Auch Militärexperten wie Franz-Stefan Gady, der sich am International Institute for Strategic Studies (IISS) mit Fragen nach Kriegen der Zukunft auseinandersetzt, reagierte kritisch auf die Behauptung, dass an dem Einsatz im Gazastreifen erstmalig "intelligente Technologien"zum einsatz gekommen seien. Auf Twitter schrieb er
Der erste "KI Krieg"? Die Tatsache dass nicht ein einziger Vorfall erwähnt wird, bei dem KI-gestützte ..Systeme, falsch lagen/ Fehler machten, macht mich sehr skeptisch gegenüber den allgemeinen Behauptungen in diesem Artikel.
Während sich auch aufgrund der haarsträubenden Berichte in den sozialen Netzwerken über die Vorgänge im Gazastreifen und den besetzten Gebieten immer mehr Stimmen, darunter nicht wenige Juden, entsetzt über die Opfer unter palästinensischen Zivilisten und den disproportionalen Einsatz von Gewalt zeigen, stecken die IDF bereits kurz nach Beginn der Waffenruhe in den Vorbereitungen kommender Einsätze.
Denn statt einer Aufarbeitung, wie von Menschenrechtsorganisationen wie auch der UNO nahegelegt, heißt es, solche Ansätze seien anti-israelisch oder gar antisemitisch, während seitens der israelischen Streitkräfte zu vernehmen ist, dass es Raketen der Hamas und dschihadistischer Gruppen gewesen seien, die im Gazastreifen zu zivilen Opfern geführt hätten.
Diese Erkenntnis mag umso verwunderlicher erscheinen, als es die dank künstlicher Intelligenz hochentwickelten Datensammlungsfähigkeiten der IDF - unter Nutzung von menschlichen Quellen (HUMINT) über elektronische und andere nachrichtendienstliche Informationsbeschaffung, bis hin zu Satelliten (GEOINT) - versäumen zu erklären, wie Hamas-Raketen derartige Zerstörungen herbeigeführt haben sollen.
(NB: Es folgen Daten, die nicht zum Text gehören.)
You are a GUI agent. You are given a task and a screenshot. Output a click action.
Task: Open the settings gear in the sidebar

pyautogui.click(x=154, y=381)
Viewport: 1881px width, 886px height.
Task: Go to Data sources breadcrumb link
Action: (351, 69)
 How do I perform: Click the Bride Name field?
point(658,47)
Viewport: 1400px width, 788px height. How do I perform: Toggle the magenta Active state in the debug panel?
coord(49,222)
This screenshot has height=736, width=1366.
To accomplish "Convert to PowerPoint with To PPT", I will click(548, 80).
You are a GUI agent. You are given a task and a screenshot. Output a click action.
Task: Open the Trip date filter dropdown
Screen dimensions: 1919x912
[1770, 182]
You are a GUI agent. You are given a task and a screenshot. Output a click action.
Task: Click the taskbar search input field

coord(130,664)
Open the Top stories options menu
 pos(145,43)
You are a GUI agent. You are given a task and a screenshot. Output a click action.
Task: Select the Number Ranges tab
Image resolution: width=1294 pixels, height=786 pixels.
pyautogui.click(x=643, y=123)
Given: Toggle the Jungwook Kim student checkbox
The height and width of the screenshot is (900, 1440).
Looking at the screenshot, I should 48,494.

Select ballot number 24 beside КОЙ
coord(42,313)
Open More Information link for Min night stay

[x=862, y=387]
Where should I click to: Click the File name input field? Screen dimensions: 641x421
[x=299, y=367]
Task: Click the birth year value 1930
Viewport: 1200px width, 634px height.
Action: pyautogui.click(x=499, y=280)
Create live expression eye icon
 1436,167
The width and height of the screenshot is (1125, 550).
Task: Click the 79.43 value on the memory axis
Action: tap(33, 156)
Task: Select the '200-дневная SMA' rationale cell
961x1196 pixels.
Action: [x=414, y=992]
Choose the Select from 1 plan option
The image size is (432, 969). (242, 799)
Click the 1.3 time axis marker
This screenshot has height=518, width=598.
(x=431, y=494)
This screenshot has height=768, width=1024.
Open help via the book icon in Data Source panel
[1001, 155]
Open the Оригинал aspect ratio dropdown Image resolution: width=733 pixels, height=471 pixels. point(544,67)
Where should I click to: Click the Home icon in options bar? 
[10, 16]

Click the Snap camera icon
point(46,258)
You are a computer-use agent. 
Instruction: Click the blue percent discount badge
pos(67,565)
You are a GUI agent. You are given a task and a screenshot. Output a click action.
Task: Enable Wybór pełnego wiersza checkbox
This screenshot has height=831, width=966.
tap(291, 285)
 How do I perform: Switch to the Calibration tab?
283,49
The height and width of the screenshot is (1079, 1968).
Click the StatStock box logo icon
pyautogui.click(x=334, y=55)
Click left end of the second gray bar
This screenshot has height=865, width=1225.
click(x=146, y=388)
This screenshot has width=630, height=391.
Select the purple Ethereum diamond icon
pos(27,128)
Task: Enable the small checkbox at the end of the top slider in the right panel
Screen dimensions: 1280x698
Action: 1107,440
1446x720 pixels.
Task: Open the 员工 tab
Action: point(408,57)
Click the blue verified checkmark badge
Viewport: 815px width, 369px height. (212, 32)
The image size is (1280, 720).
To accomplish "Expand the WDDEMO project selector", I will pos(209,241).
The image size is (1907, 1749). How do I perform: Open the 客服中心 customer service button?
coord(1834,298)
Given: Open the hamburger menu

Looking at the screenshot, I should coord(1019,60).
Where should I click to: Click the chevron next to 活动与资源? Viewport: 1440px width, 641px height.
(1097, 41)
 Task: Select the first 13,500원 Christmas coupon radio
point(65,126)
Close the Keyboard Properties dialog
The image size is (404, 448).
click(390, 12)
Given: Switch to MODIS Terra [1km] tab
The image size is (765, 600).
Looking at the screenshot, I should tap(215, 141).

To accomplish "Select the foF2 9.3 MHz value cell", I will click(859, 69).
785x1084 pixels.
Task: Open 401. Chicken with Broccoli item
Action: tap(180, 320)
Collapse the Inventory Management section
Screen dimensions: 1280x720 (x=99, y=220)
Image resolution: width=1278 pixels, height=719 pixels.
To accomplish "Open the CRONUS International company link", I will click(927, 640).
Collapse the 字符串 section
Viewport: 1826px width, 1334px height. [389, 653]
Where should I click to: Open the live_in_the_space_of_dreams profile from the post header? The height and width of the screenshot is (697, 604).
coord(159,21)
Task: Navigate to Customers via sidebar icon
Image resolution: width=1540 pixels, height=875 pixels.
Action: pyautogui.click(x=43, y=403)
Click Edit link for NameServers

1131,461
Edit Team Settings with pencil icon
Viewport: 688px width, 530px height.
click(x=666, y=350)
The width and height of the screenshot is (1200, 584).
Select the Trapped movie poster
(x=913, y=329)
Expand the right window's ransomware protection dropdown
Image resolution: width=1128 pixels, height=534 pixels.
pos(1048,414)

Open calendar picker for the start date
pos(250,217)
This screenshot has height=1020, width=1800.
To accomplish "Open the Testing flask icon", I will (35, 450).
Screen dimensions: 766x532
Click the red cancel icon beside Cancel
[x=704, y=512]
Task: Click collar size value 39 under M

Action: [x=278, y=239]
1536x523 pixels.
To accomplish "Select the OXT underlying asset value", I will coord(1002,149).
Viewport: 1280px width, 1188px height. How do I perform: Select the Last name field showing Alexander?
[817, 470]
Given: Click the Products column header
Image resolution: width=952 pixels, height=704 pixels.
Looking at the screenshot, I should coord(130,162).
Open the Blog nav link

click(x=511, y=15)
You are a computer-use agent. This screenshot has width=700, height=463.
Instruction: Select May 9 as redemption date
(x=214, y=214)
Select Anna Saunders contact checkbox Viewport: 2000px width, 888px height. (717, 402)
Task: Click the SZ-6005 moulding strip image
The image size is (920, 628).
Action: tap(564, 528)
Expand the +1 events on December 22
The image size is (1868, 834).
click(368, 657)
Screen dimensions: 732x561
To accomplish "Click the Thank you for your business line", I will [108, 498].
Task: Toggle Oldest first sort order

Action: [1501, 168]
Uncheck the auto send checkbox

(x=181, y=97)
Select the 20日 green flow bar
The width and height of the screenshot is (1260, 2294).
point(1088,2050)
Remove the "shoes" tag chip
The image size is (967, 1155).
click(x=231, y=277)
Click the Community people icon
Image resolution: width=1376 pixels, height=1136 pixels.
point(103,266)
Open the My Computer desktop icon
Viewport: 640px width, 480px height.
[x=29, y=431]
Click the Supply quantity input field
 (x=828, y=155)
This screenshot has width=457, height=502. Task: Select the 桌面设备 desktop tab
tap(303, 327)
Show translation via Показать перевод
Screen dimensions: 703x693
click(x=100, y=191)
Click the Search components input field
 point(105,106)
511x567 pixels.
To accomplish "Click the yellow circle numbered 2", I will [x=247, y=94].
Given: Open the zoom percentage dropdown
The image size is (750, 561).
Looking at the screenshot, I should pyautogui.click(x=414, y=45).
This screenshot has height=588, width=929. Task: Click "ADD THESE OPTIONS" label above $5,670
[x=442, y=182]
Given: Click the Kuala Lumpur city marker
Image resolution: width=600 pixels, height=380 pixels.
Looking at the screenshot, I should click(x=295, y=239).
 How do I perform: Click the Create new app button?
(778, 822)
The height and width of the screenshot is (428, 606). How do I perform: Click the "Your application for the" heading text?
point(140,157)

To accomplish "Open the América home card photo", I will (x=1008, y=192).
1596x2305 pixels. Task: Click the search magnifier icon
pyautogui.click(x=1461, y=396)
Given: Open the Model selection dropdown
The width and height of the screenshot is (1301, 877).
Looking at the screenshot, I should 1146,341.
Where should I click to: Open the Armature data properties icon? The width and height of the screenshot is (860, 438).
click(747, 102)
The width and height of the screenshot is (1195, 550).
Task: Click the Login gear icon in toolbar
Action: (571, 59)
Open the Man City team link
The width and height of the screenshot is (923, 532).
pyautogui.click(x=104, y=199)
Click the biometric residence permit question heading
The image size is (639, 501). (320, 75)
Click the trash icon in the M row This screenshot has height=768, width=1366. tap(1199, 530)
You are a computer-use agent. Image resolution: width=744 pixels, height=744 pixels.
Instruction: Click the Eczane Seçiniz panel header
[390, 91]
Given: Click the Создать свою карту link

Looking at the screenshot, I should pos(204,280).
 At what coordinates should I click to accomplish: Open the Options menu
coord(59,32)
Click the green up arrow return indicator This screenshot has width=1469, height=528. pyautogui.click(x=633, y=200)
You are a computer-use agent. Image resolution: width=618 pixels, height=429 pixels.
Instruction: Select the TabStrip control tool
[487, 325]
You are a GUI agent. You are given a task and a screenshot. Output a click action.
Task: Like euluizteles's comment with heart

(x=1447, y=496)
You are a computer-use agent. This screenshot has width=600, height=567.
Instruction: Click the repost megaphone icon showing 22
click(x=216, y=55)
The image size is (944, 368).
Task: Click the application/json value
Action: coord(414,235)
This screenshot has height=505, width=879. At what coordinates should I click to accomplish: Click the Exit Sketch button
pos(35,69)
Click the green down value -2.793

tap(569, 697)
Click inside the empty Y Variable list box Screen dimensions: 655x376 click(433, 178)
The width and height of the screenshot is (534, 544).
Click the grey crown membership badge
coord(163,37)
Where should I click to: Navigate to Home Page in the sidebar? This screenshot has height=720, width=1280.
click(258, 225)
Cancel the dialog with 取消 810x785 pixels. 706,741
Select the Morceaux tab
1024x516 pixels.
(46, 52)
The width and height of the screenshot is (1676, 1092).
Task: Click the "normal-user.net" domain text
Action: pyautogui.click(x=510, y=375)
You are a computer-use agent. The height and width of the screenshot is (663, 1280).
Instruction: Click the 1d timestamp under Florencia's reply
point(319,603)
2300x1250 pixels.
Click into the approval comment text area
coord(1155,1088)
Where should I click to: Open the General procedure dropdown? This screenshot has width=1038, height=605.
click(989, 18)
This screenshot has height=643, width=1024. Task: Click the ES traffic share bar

Derweil blieben Hauptangriffsziele der israelischen Armee während der elftägigen Kampfhandlungen, darunter der Hamas-Chef Jahja al-Sinwar und sein Bruder Muhammad al-Sinwar trotz aller Daten und dem Luftangriff auf sein Haus verschont.
Auch klafft die von der UN-Hochkommissarin für Menschenrechte, Michelle Bachelet, am Donnerstag aufgezeigte Erklärungslücke für die vorgebliche militärische Nutzung ziviler Gebäude in Gaza, die von israelischen Kampfjets getroffen wurden, trotz aller smarten, nachrichtendienstlichen Informationen weiter.
Inwieweit es intelligent im Sinne von zielführend ist, eine angebliche Feindseligkeit, gegen die sich der eigenen und von einigen westlichen Regierungen übernommenen Erklärung zufolge Israel lediglich gewehrt hat, durch derart massive Gewalt zu bekämpfen, bleibt ebenfalls wohl noch unbeantwortet.